§ **SOURCE DOCUMENT**
————
Thus far we have assumed that we are generating chords for a major-mode song and thus have a single chord transition matrix. In practice, as we describe above, we actually have chord transition matrices for both the major and minor modes. In order to allow the user to draw on the emotional characteristics of both modes, we actually blend the two transition matrices according to the "happy factor" slider shown in Figure 1. When the slider is all the way to the right, we use the major-mode chord transition matrix, which tends to produce "happier" chords. When the slider is all the way to the left, we use the minor-mode chord transition matrix, producing "sadder" chords. When the slider is anywhere in between, we take a combination of the two transition matrices to produce an intermediate transition matrix. This allows the user to gradually adjust the feel of an accompaniment from "happy" to "sad".

Key Determination

Thus far, we have assumed that the input melody is in the key of C, so we could directly use the transition and observation matrices computed from the training database. In practice, there is no reason to believe that the melody is in the key of C, so we repeat the entire procedure described in this section twelve times, once for each of the twelve possible keys. At each iteration, we assume the melody is in the corresponding key and shift the entire melody into the key of C, then run the chord-generation procedure described above. We record the overall probability of the chord sequence chosen for each key, and choose the key with the highest associated probability.

This procedure runs extremely quickly for typical songs, so the computation time required to process twelve keys (less than 50ms on a typical PC) is not a significant issue. In practice the bulk of the time spent processing a melody is devoted to pitch-tracking, which does not need to be repeated for each possible key or each adjustment of the user-specified parameters.

Accompaniment Generation

We have now described the procedure MySong uses to select chords for a vocal melody. At present, we use a simple, pre-defined pattern of chord-dependent piano notes to play this chord sequence back to the user as an accompaniment for his voice. We point out that software exists for taking a chord sequence and generating an audio accompaniment [15]. MySong is able to directly automate this software to generate more diverse instrumental accompaniments once chords have been selected.

In the following sections, we will discuss two studies we conducted to evaluate MySong.
————
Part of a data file
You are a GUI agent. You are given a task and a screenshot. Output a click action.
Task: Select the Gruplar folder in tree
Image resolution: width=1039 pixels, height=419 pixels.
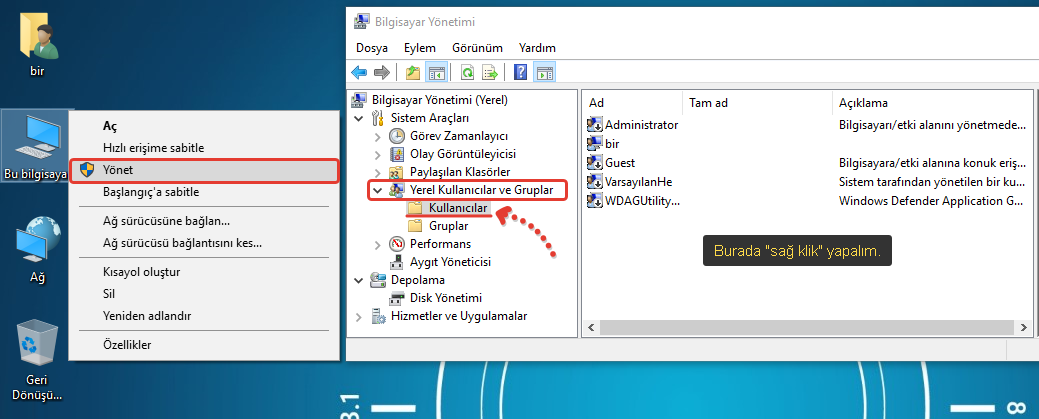[x=448, y=226]
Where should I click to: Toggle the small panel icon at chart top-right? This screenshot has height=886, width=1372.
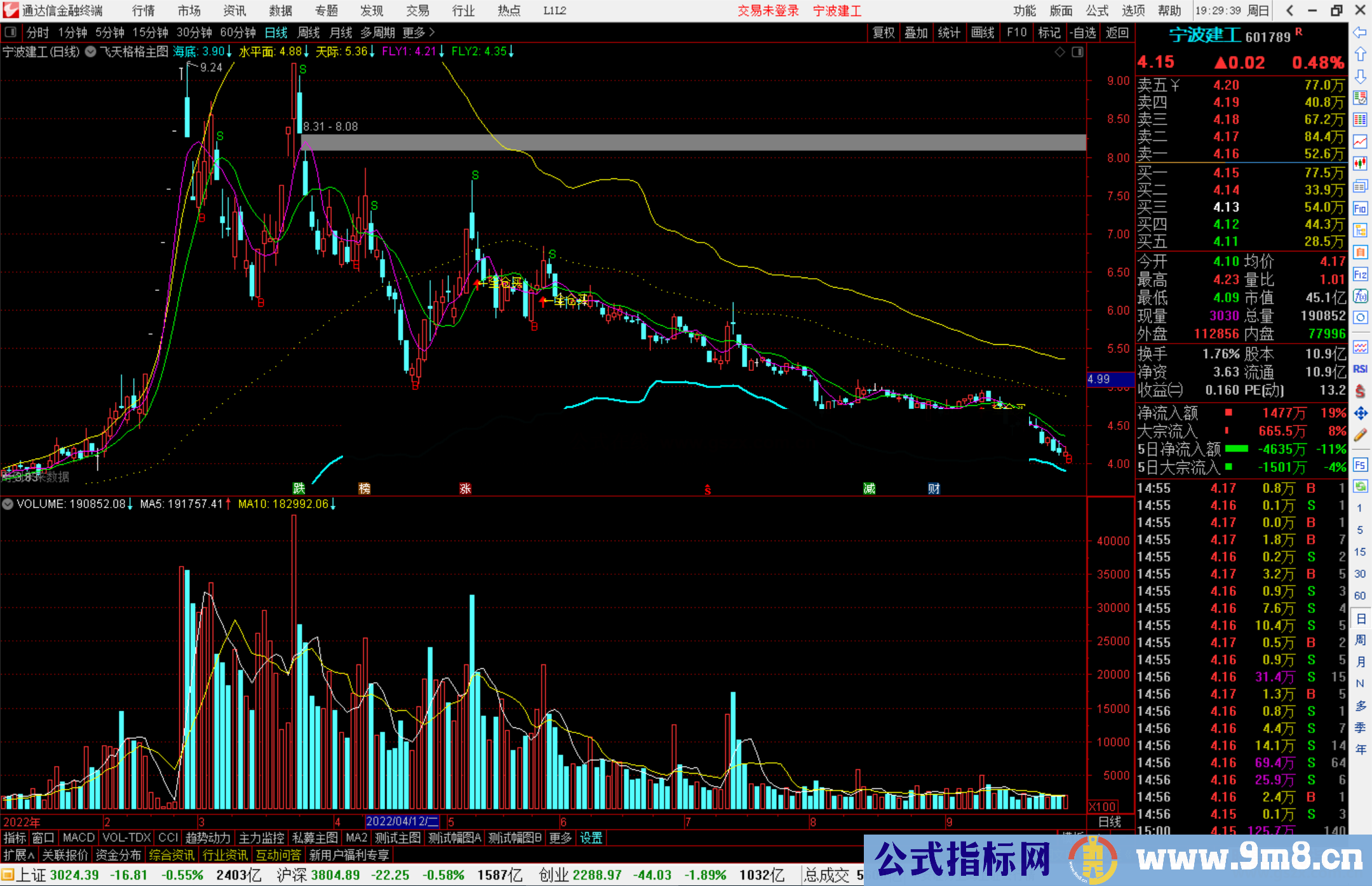pyautogui.click(x=1077, y=52)
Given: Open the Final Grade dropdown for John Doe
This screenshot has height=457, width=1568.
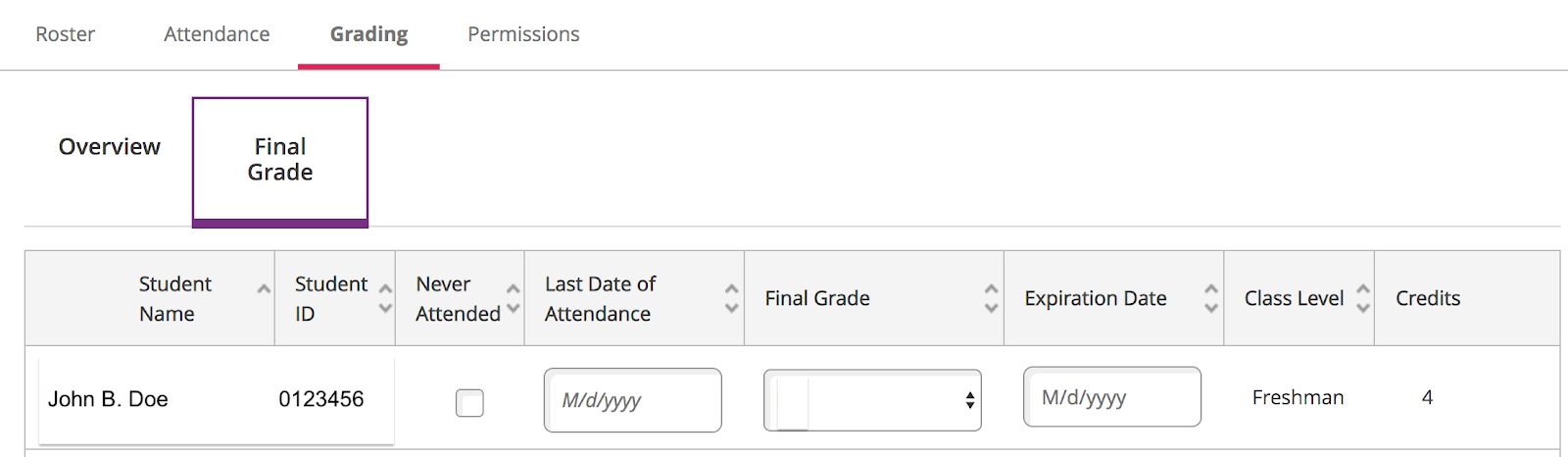Looking at the screenshot, I should pyautogui.click(x=872, y=400).
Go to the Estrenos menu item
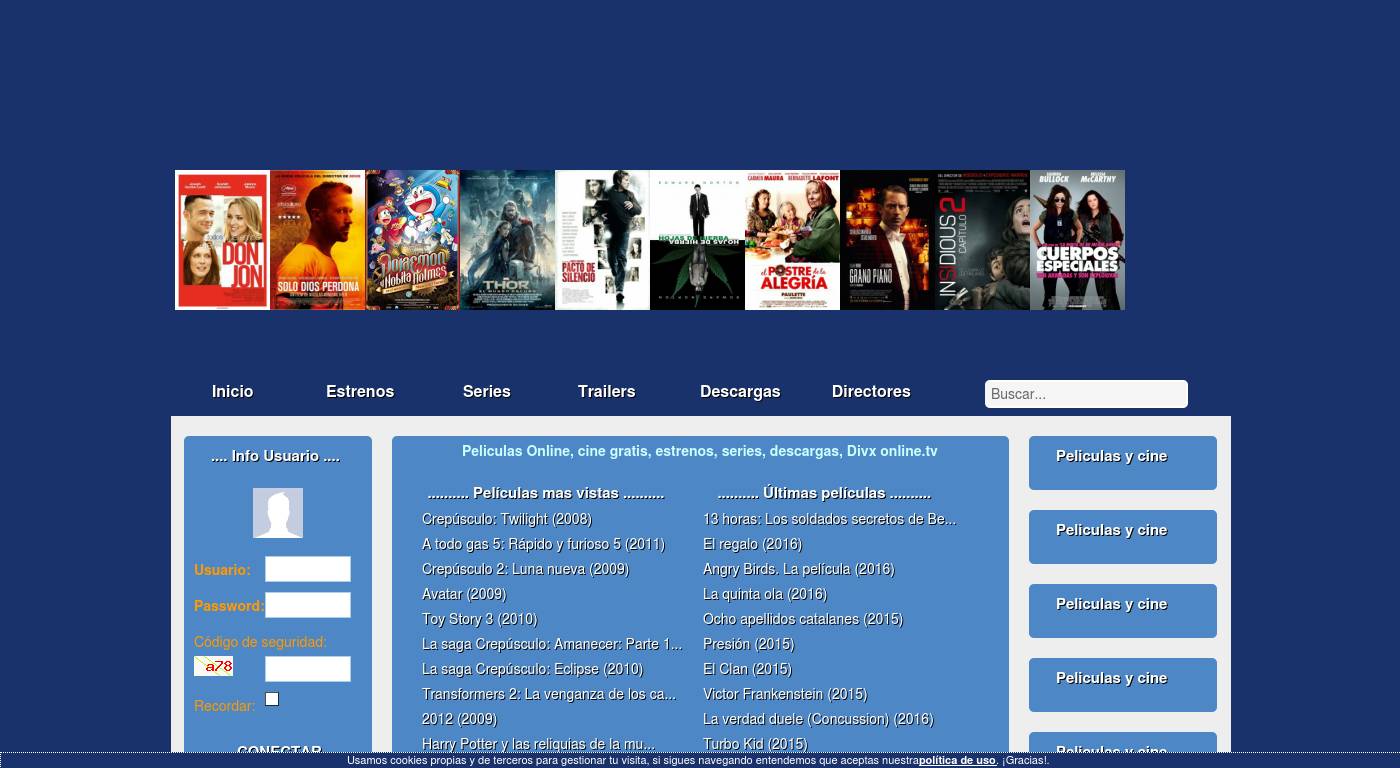This screenshot has height=768, width=1400. tap(360, 392)
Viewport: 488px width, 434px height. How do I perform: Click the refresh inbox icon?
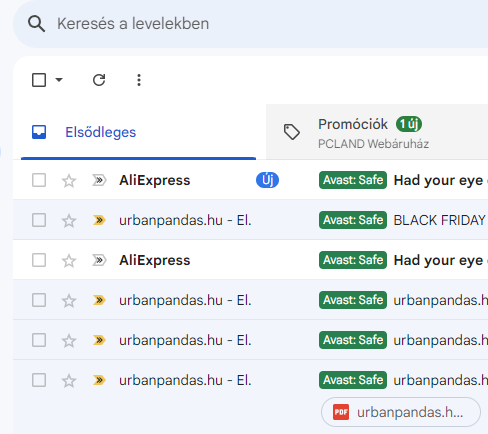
————
§ **WRITTEN PROBLEM A**
Name every word or phrase that the text on MySong's chord selection puts in quotation marks.
§ **WRITTEN PROBLEM B**
In the listing, swap "small" for "tiny" from the line with "Where should I" to the line with "pyautogui.click(x=1077, y=52)", and write those lines out again with nothing else changed. Leave the pictures out.
The text and the listing have nothing to do with each other.

§ **FINAL ANSWER A**
"happy factor", "happier", "sadder", "happy", "sad"

§ **FINAL ANSWER B**
Where should I click to: Toggle the tiny panel icon at chart top-right? This screenshot has height=886, width=1372.
pyautogui.click(x=1077, y=52)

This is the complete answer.